The vessel carried 180 passengers. In 1922 Suquamish was reported as requiring a crew of five. As built, propulsion was provided by a 180-horsepower Nelseco four-cycle, six-cylinder, vertical single-acting diesel engine, built by the New London Ship & Engine Building Company, of Groton, Connecticut. The engine ran at 350 revolutions per minute, giving the vessel a speed of 14 miles per hour. The cost for fuel and lubricating oil averaged only 24 cents per hour. Suquamish carried a supply of fuel oil for two weeks, although there was space for a month's supply. Only one man was required for handling the engine, although, because the vessel was in operation from 6 am to 8 pm., two engineers were required to stand alternate watches.

==Ceremonial launching==
Aware of the significance of the name, Warren L. Gazzam (1864–1861), president of the Kitsap County Transportation Company invited members of the Suquamish nation as well as pioneer settlers to the launching on April 28, 1914, which included an address in Chinook Jargon. The vessel was christened by Blanche Thompson, a great-great-granddaughter of Chief Seattle.

== Career==
Suquamish was built for and originally owned by the Kitsap County Transportation Company (“KCTC”), which operated the vessel between Pier 3, Seattle (now Pier 54) and Poulsbo, Washington, making three round trips a day, with 14 landings on each trip. These 42 daily landings tested the endurance of the boat, as the clutch and reverse gears were constantly in use at these landings and the vessel was worked many times under the strain of a spring line tied to the wharves. In 1915, it was reported that Suquamish was satisfactory and economical as compared with the steam-driven KCTC vessels.

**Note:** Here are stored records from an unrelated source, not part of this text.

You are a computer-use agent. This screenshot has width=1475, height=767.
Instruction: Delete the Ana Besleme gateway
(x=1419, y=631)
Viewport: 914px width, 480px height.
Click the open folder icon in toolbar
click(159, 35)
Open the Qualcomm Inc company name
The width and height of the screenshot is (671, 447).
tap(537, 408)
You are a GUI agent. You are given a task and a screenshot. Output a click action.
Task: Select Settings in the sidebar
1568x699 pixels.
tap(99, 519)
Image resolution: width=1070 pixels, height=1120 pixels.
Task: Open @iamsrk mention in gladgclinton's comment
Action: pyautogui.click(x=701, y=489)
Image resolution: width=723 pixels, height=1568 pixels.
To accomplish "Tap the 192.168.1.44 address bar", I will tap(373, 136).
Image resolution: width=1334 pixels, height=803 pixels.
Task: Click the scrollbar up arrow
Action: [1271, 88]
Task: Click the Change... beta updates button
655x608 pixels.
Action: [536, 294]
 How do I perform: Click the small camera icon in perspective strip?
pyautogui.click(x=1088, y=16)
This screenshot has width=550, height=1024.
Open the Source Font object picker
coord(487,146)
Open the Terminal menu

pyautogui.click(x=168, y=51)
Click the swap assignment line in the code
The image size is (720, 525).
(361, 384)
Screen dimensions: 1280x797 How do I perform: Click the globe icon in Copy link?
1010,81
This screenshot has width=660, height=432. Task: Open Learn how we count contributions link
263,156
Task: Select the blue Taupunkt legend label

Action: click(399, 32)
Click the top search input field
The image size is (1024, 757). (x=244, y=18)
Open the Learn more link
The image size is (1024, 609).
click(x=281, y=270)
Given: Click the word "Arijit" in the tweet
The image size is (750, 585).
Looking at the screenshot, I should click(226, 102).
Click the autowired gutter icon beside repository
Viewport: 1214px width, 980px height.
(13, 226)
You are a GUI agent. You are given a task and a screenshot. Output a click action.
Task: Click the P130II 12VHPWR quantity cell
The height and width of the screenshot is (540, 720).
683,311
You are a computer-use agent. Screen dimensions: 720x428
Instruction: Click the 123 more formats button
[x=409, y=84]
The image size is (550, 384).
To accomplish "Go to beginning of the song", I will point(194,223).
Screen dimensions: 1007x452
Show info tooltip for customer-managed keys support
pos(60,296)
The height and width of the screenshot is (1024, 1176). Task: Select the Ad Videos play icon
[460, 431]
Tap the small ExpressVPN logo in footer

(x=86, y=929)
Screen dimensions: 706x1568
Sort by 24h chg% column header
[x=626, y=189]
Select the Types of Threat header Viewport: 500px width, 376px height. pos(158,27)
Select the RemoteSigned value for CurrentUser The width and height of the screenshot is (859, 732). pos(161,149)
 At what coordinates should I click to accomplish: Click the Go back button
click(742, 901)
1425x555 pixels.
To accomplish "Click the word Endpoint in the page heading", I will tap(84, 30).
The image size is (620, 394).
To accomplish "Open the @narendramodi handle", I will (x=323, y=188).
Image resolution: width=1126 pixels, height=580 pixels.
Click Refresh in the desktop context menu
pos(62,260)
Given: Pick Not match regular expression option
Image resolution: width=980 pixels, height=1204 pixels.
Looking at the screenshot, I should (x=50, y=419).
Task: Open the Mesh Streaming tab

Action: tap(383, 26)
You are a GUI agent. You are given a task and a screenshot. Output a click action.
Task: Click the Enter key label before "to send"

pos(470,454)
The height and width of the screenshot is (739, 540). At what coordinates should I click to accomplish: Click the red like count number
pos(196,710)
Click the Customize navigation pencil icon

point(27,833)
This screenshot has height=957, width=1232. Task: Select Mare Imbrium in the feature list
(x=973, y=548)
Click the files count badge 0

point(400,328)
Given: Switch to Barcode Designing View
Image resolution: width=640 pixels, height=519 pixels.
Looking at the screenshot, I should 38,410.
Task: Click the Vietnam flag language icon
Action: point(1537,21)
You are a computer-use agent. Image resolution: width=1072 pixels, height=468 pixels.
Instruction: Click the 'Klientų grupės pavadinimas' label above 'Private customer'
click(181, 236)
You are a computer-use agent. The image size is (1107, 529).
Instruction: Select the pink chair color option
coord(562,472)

The vessel was re-engined in 1922 with 125 horsepower Gulowsen-Grei diesel. In 1923, KCTC had Suquamish on the Fletcher-Bay-Brownsville-Manzanita route.

In 1930, the Puget Sound Navigation Company (“PSN”), the dominant passenger and ferry concern on Puget Sound, secured a mail contract for the San Juan Islands. PSN put the steamers Monticello and Mohawk on the route, but there wasn't enough business to sustain two steamers of their size, and so PSN secured the use of Suquamish from KCTC. Suquamish was placed on a route running from Bellingham to San Juan Island, where it made a connection with Mohawk. Suquamish was also used on holiday excursions. The mail contract expired in December 1930, and Suquamish was returned to KCTC.

Suquamish was out of service and idle from about 1931 to 1938. In 1935, PSN acquired KCTC and the entire KCTC fleet, including Suquamish. PSN sold Suquamish to the Lake Washington Shipyard, which in turn, in late 1938, sold Suquamish to R.G. Gibson. Suquamish was re-powered and used as a charter vessel. After some ownership changes, Suquamish ended up working as a commercial fishing vessel in Canada under the name Terry.

At one point a surplus submarine diesel engine was installed in Suquamish.